Now that I think about it, it doesn't surprise me that I haven't perfected that. Why on earth would my graduate school advisors want me to behave as though my personal needs are as important as outside demands? *half-grin*
no subject
Date: 2001-08-29 08:56 pm (UTC)Gee, I think I know that...
Date: 2001-09-01 01:51 am (UTC)Well... Rivka, for one as brilliant and as remarkably insightful as you are, to say nothing of having beauty that puts shame to the stars in the sky, shining under the light of the full moon, for they can only inspire breathless wonder at possibilities, while you represent the purest actuality....
Huh? Oh, I'm sorry, I haven't read your entry that you have to avoid anything that might cause your skin to become flushed, so I'm throwing in a little flattery before I have to worry about it. :-)
But, anyway, you're insightful, so you should know it's all your fa... no, wait. That doesn't work. I mean, when it's happening to ME, it's all *MY* fault, but if it's happening to you... damn.

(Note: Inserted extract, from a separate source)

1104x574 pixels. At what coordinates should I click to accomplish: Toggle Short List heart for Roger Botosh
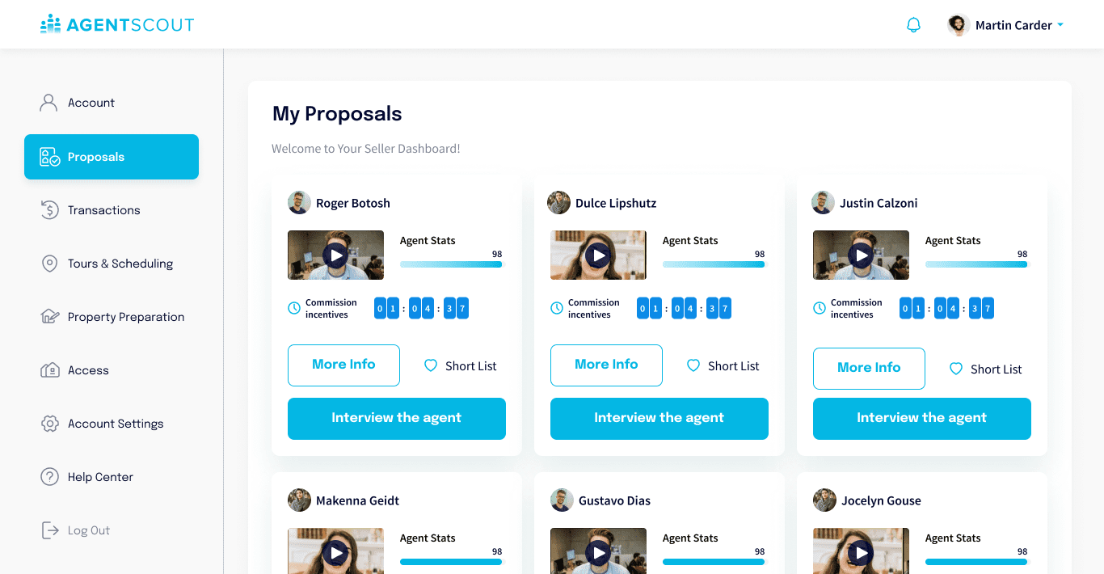(x=431, y=365)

If it doesn't generalize, it's not as likely to be true.
I'm thinking the solution might be one you're already familiar with on a physical plane.
If you had to walk for your clients, I think you'd already know that it means you have to be extra-super-careful about how much walking you do otherwise. You have a limited amount of walking-energy to spend, and you've got to let other people help you stay off your feet, probably *EVEN WHEN YOU FEEL FINE*.
(John ponders what he'll say or do if he finds out that Rivka is now running marathons... besides expressing extreme happiness.)
In fact, it might even be doubly important to develop the habits when you feel fine because otherwise you won't have them in place when things go badly.
The problem is, it's easy to say "Since you look like you're getting up, could you get me something while you're up?" when you know you can't spend too much time on your feet. It's a lot harder to find the equivalent intellectually/emotionally.
One of the key things I'm pondering is how do you say "Yes, I don't *NEED* this; I won't *DIE* without it. But it's another papercut, and, yes, you *CAN* die from enough papercuts, and I work in a computer-textbook-paper-plant!"
(Can you guess who's had a lot of those "YICK I CAN FEEL THAT THING PARTING MY SKIN BUT BY THE TIME I'VE FORMULATED THIS THOUGHT IT'S TOO LATE TO DO MORE THAN GO YICK I CAN...(you get the picture...)!" papercuts from computer textbooks recently?)
Somehow, you have to get to a constant understanding of "No, I don't need this today, and I won't need it tomorrow, but by the time I *DO* need it, I'll be in a crisis, and won't be able to get it, so please, if you can, and the cost isn't too high, give me help now!"
(John now decides he's tired and rambling and not going to come up with any great wisdom to tie this all together, and decides to hit the post button anyway....)
Rambly brambly
Date: 2001-09-01 10:30 pm (UTC)Let me try that again.
"Rivka MacRivka has the mission of providing quality fully tested products to our field testers through the use of client/server technology using parallelized methods and multiply implemented processes."
Oh, just go shootin'.
Glad to find you herein. I keep thinking I might start writing to my own (ahem) free journal. I'll letcha know.